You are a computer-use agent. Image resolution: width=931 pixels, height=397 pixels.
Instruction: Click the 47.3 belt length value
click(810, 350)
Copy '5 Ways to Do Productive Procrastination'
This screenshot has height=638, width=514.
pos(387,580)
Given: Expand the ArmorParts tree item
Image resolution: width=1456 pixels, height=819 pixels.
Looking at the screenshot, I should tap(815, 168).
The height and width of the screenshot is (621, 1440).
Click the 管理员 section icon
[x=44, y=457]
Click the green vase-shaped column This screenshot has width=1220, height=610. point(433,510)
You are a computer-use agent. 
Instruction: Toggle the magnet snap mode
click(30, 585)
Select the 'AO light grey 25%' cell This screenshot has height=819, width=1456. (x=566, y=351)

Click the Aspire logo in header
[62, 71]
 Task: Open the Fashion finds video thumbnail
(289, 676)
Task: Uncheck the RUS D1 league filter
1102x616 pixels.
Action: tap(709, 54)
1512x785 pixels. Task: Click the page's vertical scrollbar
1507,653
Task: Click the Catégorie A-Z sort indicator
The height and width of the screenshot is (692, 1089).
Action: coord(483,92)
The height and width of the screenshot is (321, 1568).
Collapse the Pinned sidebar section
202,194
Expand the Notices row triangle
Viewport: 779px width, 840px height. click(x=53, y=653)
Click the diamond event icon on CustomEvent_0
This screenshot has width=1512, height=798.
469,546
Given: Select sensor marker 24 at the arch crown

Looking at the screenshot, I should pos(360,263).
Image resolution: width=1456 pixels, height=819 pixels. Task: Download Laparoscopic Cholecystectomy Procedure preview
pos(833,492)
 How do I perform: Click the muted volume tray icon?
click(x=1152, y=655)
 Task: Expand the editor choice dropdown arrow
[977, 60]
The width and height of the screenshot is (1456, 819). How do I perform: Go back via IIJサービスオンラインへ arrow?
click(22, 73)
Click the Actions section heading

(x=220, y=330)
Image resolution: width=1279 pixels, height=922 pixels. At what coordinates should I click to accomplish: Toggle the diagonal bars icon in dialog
________________________________________
## What the task asks
Reproduce the rows above verbatim, from the line with "Copy '5 Ways" to the line with "Looking at the screenshot, I should tap(815, 168).", including both of those lines.

## Right answer
Copy '5 Ways to Do Productive Procrastination'
This screenshot has height=638, width=514.
pos(387,580)
Given: Expand the ArmorParts tree item
Image resolution: width=1456 pixels, height=819 pixels.
Looking at the screenshot, I should tap(815, 168).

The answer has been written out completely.